By Taylor Knopf

During Josh Stein’s first year as the North Carolina Attorney General, he has spent a lot of time focusing on the problem of opioid addiction across the state. NC Health News sat down with Stein last week to talk about what he’s learned fighting this deadly epidemic.

NCHN: How did the opioid crisis become your number one policy issue?

Stein: The opioid crisis has been my top policy priority because it is having a devastating effect on individuals, families and communities. When I travel the state and meet with law enforcement — which is an important part of my job — I would ask, “What issues are you confronting?”

Chiefs and sheriffs would tell me that the opioid crisis is clogging up the entire criminal justice system. Three-quarters of people in county jail or in our state prisons have some form of substance use disorder, and a growing percentage of those are people with opioid addiction.

NCHN: You are traveling the state and meeting with different folks. What have those meetings entailed? And have you come across something surprising or memorable?

Stein: I’ve learned a great deal.
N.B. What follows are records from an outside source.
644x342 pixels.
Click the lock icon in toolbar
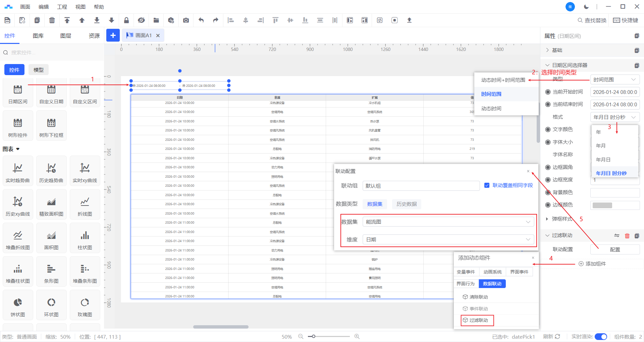pyautogui.click(x=126, y=20)
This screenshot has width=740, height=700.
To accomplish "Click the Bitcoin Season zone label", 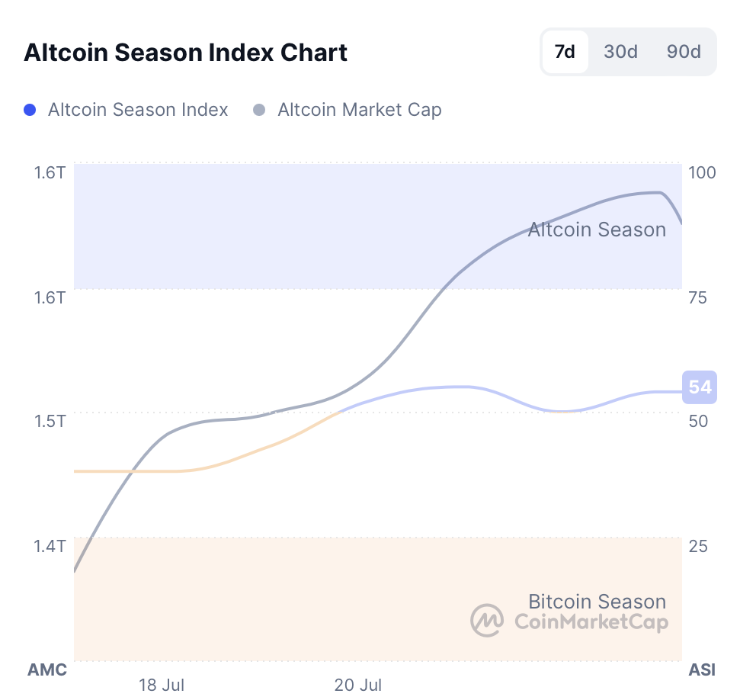I will [x=597, y=602].
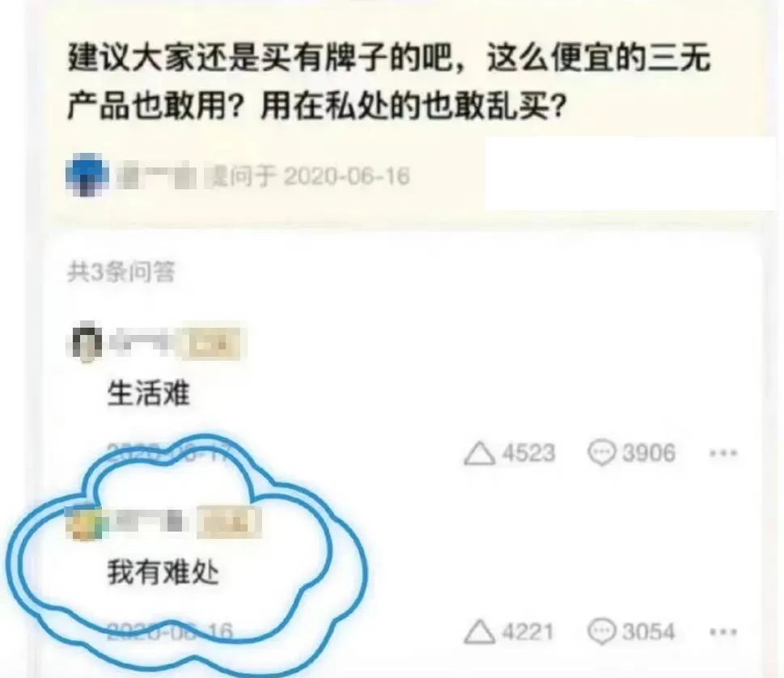
Task: Open the question text about 三无产品
Action: point(389,82)
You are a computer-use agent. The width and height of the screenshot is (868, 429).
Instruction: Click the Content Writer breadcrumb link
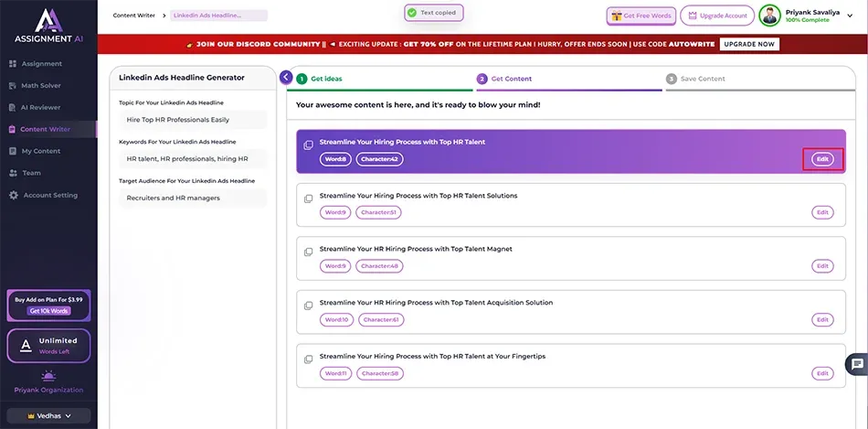[x=133, y=16]
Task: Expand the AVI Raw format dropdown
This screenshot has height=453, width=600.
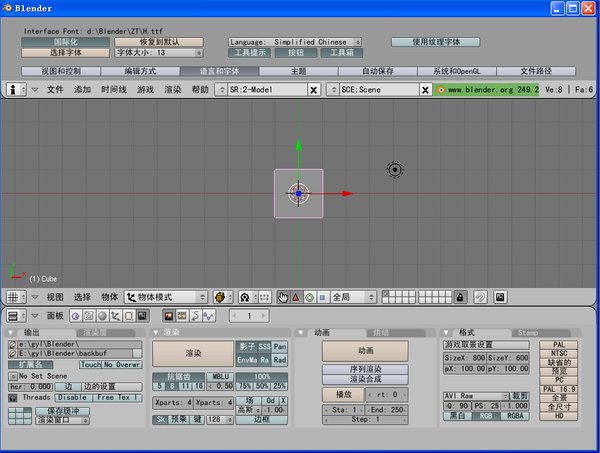Action: tap(468, 396)
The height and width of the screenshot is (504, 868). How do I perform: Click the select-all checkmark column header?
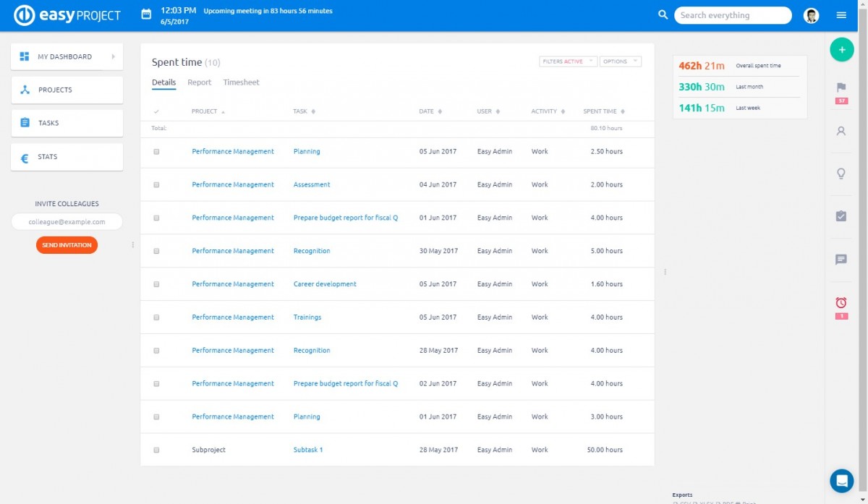pyautogui.click(x=156, y=111)
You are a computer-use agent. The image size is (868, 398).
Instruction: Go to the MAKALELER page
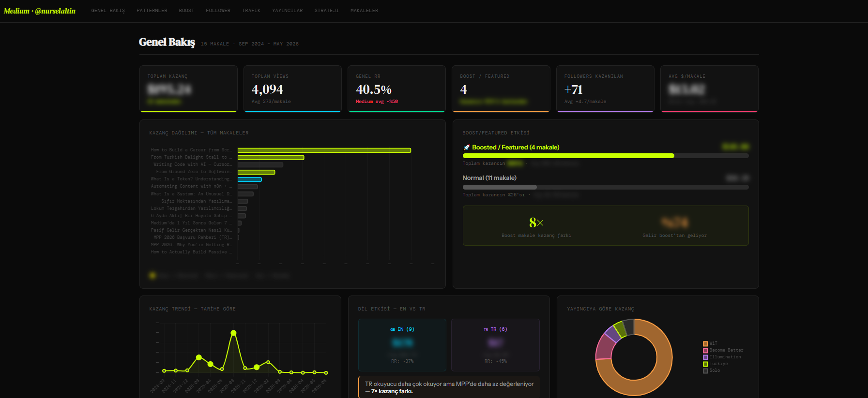click(365, 11)
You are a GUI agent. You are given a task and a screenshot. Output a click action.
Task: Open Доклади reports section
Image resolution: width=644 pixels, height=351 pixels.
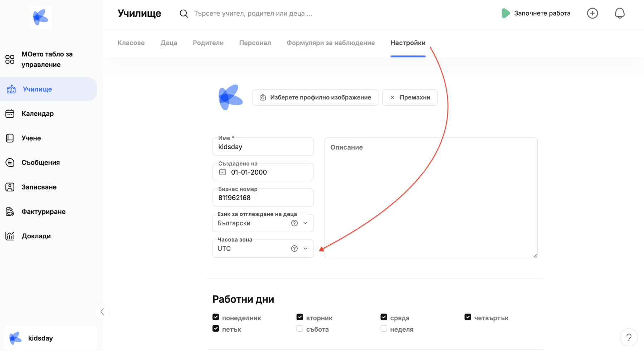point(36,236)

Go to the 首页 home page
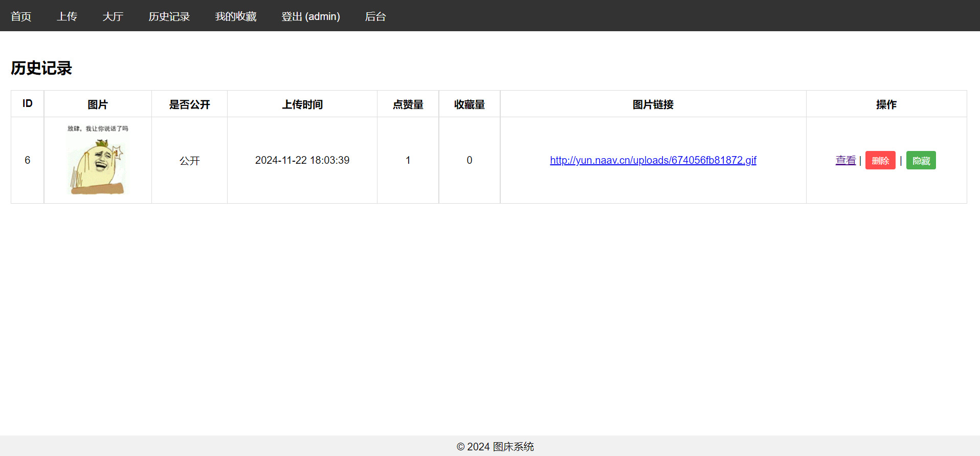[21, 16]
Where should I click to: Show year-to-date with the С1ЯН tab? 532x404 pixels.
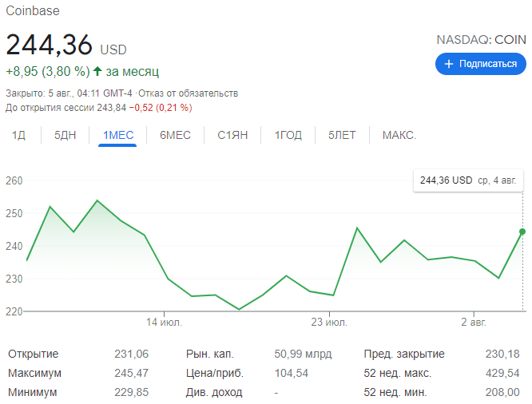[232, 135]
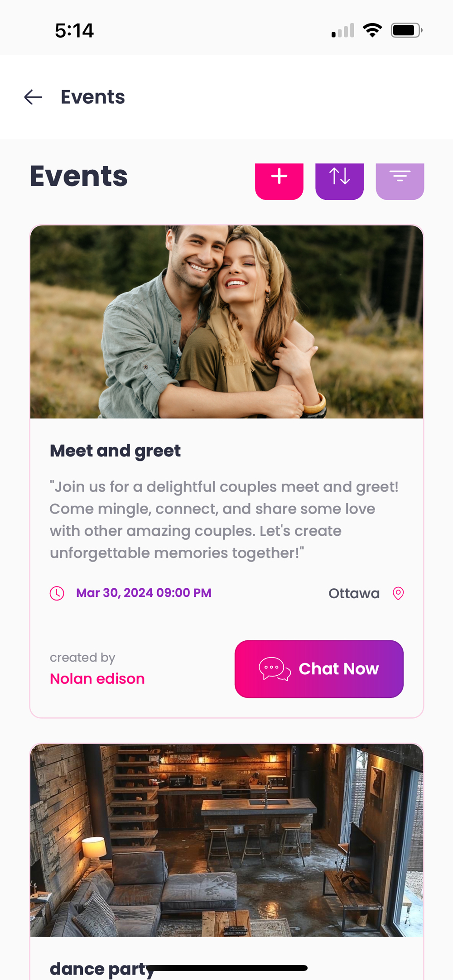Tap the Mar 30, 2024 09:00 PM date
The image size is (453, 980).
144,593
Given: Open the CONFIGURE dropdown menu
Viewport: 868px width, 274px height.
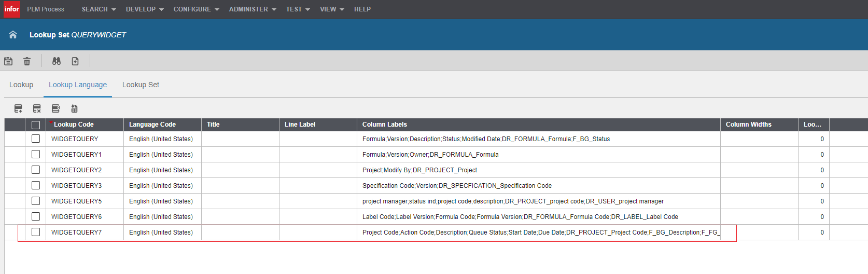Looking at the screenshot, I should tap(196, 9).
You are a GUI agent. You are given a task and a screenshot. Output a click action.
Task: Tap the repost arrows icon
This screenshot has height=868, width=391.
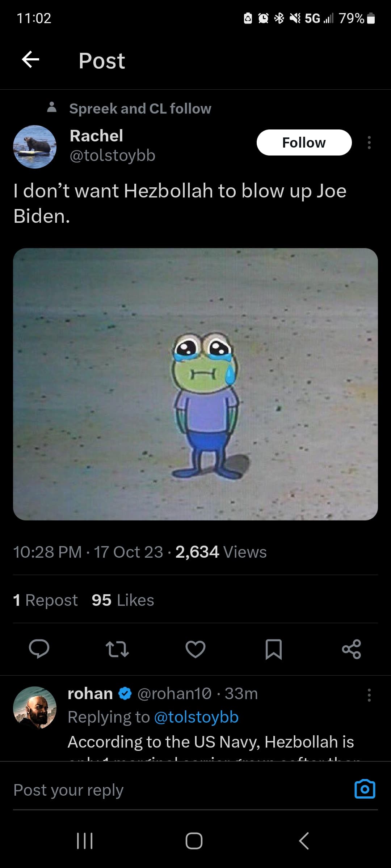117,649
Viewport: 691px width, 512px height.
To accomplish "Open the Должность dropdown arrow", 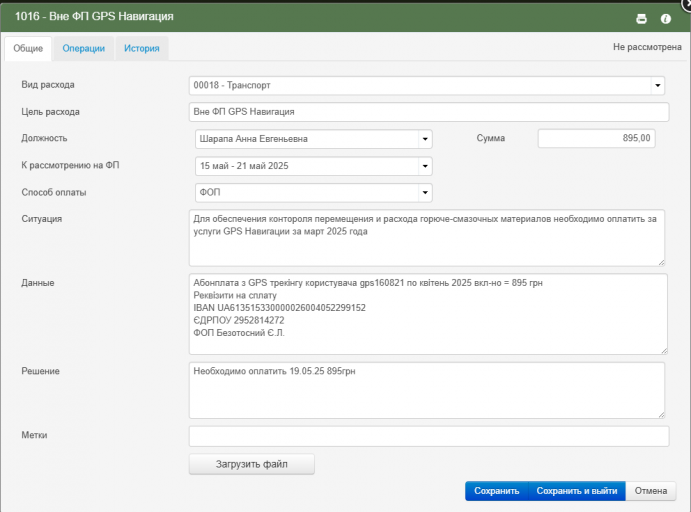I will 425,139.
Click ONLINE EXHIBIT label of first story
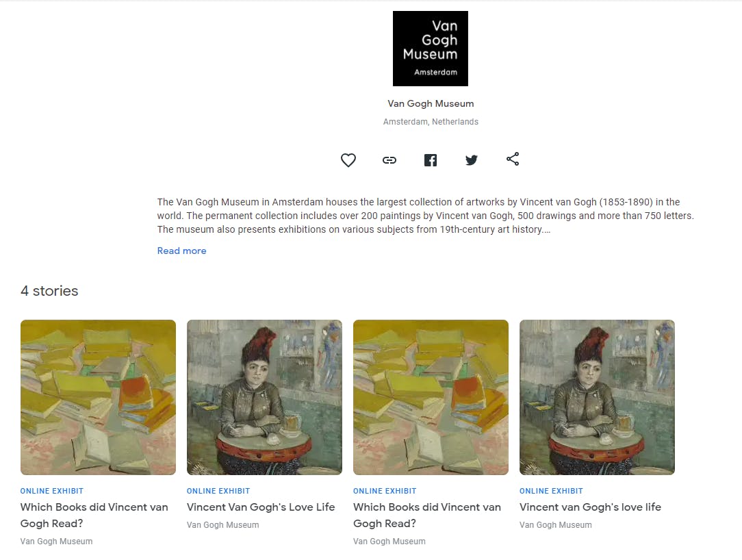This screenshot has height=560, width=742. 51,491
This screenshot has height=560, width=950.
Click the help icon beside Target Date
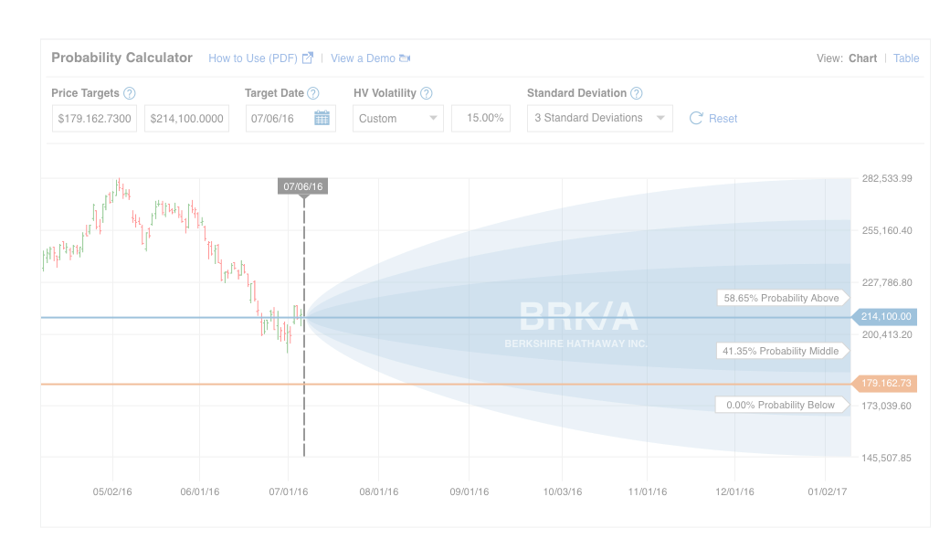coord(313,93)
Over the past year, we have held 23 community roundtables all across the state from the mountains to the coast, Piedmont, urban and rural. What we do in those meetings is bring together all the relevant stakeholders: law enforcement, the medical community, policymakers, substance use and (sic) treatment community, the business community, the faith community, and just individuals in the community that care about this issue. It’s touched so many. There are a lot of those kind of people.

We ask, “What are you doing to confront the crisis? What are you experimenting with? What initiatives are you undertaking? What’s working? And what do you need from the state to help you in this battle?”

I think these meetings have been incredibly informative for me. One of my goals is to compile all of these good ideas going on around North Carolina into a resource that other people can use. So we’ve got a page on our website where we’ve listed 50 good ideas we’ve learned traveling the state. If you work for EMS or are a health care provider or you’re a sheriff or a city councilor, there are going to be ideas on that page that can work for you. We put contact information so you can call the person actually doing that work. Ask how is it working? What would you do differently if you could start over again? Hopefully, we can empower people to take action.

The other thing we hope to accomplish is bring together communities that don’t always talk to each other.

And the third thing is just by talking about this issue, the issue of substance use disorder, we’re trying to help dissipate the stigma that surrounds the disease. We have to change the way everyone looks at this issue. To recognize it is an illness and we need to have a health care focus on treating the illness if we are ever going to be successful.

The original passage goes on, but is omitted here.